\documentclass[12pt]{article}

\usepackage{theorem,exscale}
\usepackage{algorithm,algorithmic}
\usepackage{amssymb}
\usepackage{latexsym}
%\usepackage{euler}
%\usepackage{eufrak}
\usepackage{amsmath}
\usepackage{hyperref}


\topmargin-0.5in
\oddsidemargin0in
\textheight9in
\textwidth6.5in
\def\R{\mathbb{R}}
%\newcommand{\R}{{\bf R}}
\newcommand{\x}{{\bf x}}
\newcommand{\A}{{\mathcal A}}
\newcommand{\KK}{{\mathcal K}}
\title{Convex relaxations of NP-hard problems\\
and\\
Efficient Robust Financial Optimization
}
\author{
\href{http://www.math.uwaterloo.ca/~vavasis/}{S.~Vavasis}
 and 
\href{http://orion.uwaterloo.ca/~hwolkowi/}{H.~Wolkowicz}
}
\begin{document}
\maketitle
\section{Convex relaxations of NP-hard problems}
Vavasis and Wolkowicz will develop new results and applications for
matrix rank minimization problems.  {\em Matrix rank minimization}
refers to the optimization problem of minimizing the rank of an
unknown matrix $X$ subject to the constraint that $X$ lies in a a
certain specified convex set $C$.  This problem is NP-hard even when
the set $C$ is an affine linear set, i.e., when $X$ is constrained to
satisfy a system of linear equalities.  Despite the NP-hardness of the
problem, it has emerged recently that interesting instances of matrix
rank minimization can be solved, sometimes to optimality, in
polynomial time.  Furthermore, many useful applications of matrix rank
minimization have appeared in the literature, some of which are
described below, and therefore the problem merits more intensive
study.

Let us first consider linear equality constrained matrix rank minimization,
that is, the problem of minimizing the rank of $X$ subject to the
constraint $\A X=b$, where $X\in\R^{m\times n}$ is the unknown matrix,
$\A :\rightarrow \R^{p}$ is a linear transformation that maps $X$
to a $p$-vector, and $b$ is a $p$-vector.  This problem is
known to be NP-hard.  In particular, in the special case that $X$ is
constrained to be diagonal, this problem specializes to the ``sparsest
vector'' problem (find the vector in an affine space with the fewest
number of nonzero entries).  The sparsest vector problem is NP-complete,
a result known since the 1970s.

In 2007, Recht, Fazel and Parrilo \cite{Rechtparrilofazel}
discovered the following intriguing
result.  If $m,n,p,\A$ are as given above
where $\A$ is a randomly chosen linear transformation
(chosen according to a particular distribution that is quite
reasonable), and if there is a sufficiently low-rank solution $X^*$
to the problem, then this optimal solution $X^*$ can be discovered
by minimizing $\| X\|_*$ subject to $AX=b$.  Here $\|\cdot\|_*$
denotes the {\em nuclear norm}, that is, the sum of the singular values
of $X$.  This nuclear norm minimization optimization is convex and indeed
can be reformulated as a semidefinite programming problem.  Therefore, the nuclear
norm relaxation can be solved to any desired accuracy in polynomial time.

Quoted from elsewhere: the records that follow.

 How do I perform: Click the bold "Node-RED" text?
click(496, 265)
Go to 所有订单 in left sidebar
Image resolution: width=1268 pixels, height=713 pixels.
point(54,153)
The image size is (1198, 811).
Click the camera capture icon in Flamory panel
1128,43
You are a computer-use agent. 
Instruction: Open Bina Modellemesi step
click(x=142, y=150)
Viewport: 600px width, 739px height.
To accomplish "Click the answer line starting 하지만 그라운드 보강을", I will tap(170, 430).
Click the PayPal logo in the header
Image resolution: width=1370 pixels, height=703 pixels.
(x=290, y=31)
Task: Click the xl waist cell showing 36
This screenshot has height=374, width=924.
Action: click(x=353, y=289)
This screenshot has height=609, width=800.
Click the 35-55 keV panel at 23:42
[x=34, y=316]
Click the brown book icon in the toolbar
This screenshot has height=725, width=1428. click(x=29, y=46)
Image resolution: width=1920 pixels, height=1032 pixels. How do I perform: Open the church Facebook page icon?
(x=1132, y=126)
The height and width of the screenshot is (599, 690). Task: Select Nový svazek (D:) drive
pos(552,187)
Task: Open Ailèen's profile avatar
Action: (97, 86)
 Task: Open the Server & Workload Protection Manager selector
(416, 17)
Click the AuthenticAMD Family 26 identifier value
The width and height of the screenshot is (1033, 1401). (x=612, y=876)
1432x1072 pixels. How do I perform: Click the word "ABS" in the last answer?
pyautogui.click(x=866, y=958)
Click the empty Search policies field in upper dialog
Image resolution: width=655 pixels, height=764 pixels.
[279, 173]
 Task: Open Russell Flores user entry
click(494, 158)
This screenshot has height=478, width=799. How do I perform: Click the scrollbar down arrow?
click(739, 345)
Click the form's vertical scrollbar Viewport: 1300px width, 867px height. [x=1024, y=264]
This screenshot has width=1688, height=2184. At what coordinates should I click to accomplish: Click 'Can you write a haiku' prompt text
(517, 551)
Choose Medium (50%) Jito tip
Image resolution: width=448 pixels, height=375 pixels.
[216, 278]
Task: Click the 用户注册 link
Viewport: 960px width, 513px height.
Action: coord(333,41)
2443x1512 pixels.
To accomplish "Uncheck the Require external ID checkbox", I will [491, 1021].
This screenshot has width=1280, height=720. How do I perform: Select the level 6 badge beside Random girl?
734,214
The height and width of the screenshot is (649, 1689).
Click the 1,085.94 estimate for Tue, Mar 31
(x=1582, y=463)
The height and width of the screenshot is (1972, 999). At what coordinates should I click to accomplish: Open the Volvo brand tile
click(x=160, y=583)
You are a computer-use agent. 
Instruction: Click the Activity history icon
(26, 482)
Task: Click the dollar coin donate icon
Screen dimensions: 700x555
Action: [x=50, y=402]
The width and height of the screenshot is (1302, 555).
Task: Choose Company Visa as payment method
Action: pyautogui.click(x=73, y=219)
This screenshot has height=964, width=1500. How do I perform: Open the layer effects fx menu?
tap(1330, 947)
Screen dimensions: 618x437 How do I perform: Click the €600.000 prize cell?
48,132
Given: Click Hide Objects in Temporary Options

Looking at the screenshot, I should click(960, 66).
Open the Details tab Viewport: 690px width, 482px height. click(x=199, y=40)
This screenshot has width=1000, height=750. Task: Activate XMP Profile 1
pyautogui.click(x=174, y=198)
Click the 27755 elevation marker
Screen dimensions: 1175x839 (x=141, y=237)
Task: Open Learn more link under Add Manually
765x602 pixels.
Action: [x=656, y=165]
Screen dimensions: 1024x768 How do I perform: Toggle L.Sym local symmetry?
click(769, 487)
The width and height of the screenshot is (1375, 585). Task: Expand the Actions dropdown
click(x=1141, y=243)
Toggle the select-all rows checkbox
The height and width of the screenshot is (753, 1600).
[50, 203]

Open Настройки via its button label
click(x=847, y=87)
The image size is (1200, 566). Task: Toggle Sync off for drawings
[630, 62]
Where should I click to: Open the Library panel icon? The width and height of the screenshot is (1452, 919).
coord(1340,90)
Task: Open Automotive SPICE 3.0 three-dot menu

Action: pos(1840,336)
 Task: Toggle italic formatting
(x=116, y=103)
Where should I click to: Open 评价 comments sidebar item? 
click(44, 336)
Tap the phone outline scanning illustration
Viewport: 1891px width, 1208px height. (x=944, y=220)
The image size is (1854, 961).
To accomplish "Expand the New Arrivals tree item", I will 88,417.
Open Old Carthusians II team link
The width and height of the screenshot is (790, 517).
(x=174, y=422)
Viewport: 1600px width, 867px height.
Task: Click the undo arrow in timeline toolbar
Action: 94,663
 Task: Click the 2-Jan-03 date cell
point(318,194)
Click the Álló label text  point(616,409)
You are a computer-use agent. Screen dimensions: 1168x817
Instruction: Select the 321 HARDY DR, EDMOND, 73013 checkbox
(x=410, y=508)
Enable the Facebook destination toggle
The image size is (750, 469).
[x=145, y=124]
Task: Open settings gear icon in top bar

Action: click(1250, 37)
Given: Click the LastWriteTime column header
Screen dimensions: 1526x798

This result is closely related to compressive sensing, a topic that
burst into the literature in about 2005, with the publication of several
hundred papers by now.  The main result of compressive sensing is that
if $A$ is a randomly chosen $m\times n$ matrix with $m\ll n$ and $\x$
is a sufficiently sparse vector (in particular, $\x$ has fewer than
$m$ nonzero entries), then $\x$ can be recovered from knowledge of
$b=A\x$ using convex optimization.  Thus, this result shows that the
NP-hard {\em sparsest vector} problem can be solved in
polynomial time provided the instance is constructed in this manner.
Compressive sensing is expected to have widespread applications in
signal and image processing.  Indeed, there are plans to build
efficient digital cameras based on compressive sensing.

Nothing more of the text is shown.